Course Information

Courses in the A2J Clinical Project are not all the same.  Rather, each has unique goals and provides instruction from varying perspectives.  This diversity showcases the myriad ways in which law and technology have become increasingly intertwined and the numerous uses of A2J Author as a tool to increase access to justice for low-income individuals. 

This section provides a sampling of resources that can be used as a starting point for the creation of A2J clinical courses in law schools across the country.  Participants of the A2J Clinical Project have contributed course descriptions and sample syllabi to aid in the goal of expanding the reach of the project.  

The following is a course description of Professor Ronald Staudt’s course, Justice & Technology Practicum, which has been offered at IIT Chicago-Kent College of Law since 2010.


 The objective of the course is to teach perspectives and skills on justice and technology while building useful web resources to improve access to justice.

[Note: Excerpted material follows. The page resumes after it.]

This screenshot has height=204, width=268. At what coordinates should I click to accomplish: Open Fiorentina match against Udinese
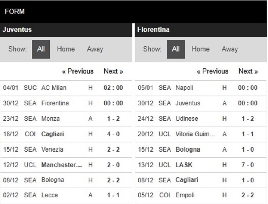coord(201,119)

This course is a hybrid classroom and clinical offering. Throughout the semester students will work on tasks outside of class designed to provide education in a variety of law related skills.  Each week all students, TAs and the professor will meet for a two hour class  to review progress on each student project, share insights and tips, and work on projects together. There will be several “traditional” classes with modest assigned readings addressing advanced topics in justice and technology. Keep a close watch on the Assignments page for the dates and times of these classes.  Additionally, once students begin to prepare their A2J Guided Interviews® and HotDocs templates, all students must schedule at least four (4), one-hour working sessions via the online schedule.


This course, like other Chicago-Kent clinical offerings, is graded on a pass/low pass/fail basis.


All students should plan to attend all the class meetings. The group is small and your participation is essential for a successful discussion. Missing classes will be a factor in awarding a low pass or failing grade.


The minimum time commitment required for completion of the course requirements are mapped to the standards now in place in the Chicago-Kent Law Offices. In the Law Offices students are expected to put in a minimum of 224 hours (an average of 16 hours a week for 14 weeks) for 4 hours of credit. For Justice and Technology Practicum, also a four (4) credit hour course, students must put in a minimum of 168 hours outside of class (which is an average of twelve (12) hours per week for 14 weeks). This course will begin the first week of the semester and end the last week of classes before read week begins for a total of fifteen (15) weeks, however one of those weeks will be Thanksgiving break therefore there are fourteen (14) class weeks. Also, there will be several non-traditional classes that students can count towards their weekly hours, these will be indicated on the Assignments page.


Each student is required to prepare a short report on completed activities and the time spent outside of class  each week. Each week each student  must log at least 12 hours of time. This time can be devoted to any of the following activities:

  • preparation for class;
  • field work at the Daley Center or other approved site, 20 hours required in the first 5 weeks of the course;
  • research and drafting of your Scope Document, StoryBoard, Research Memo or Final Report;
  • Hot Docs training;
  • A2J Author® training;
  • work on your HotDocs template;
  • work on your A2J Guided Interview®.

Students should keep track of these activities using the Classcaster® web site’s Student Time Tracker.


In addition to the time requirements set out above and the required weekly reports, each student must complete the following tasks:

  • Project Scope Document
  • Project Research Memo
  • Project Storyboard
  • HotDocs Template
  • A2J Guided Interview®
  • Final Report & Presentation

The Assignments page is a dynamic statement of the class topics, assignments and required student performances. The assignments may change as the semester progresses. Check this page before you start your reading and skill exercises for each class.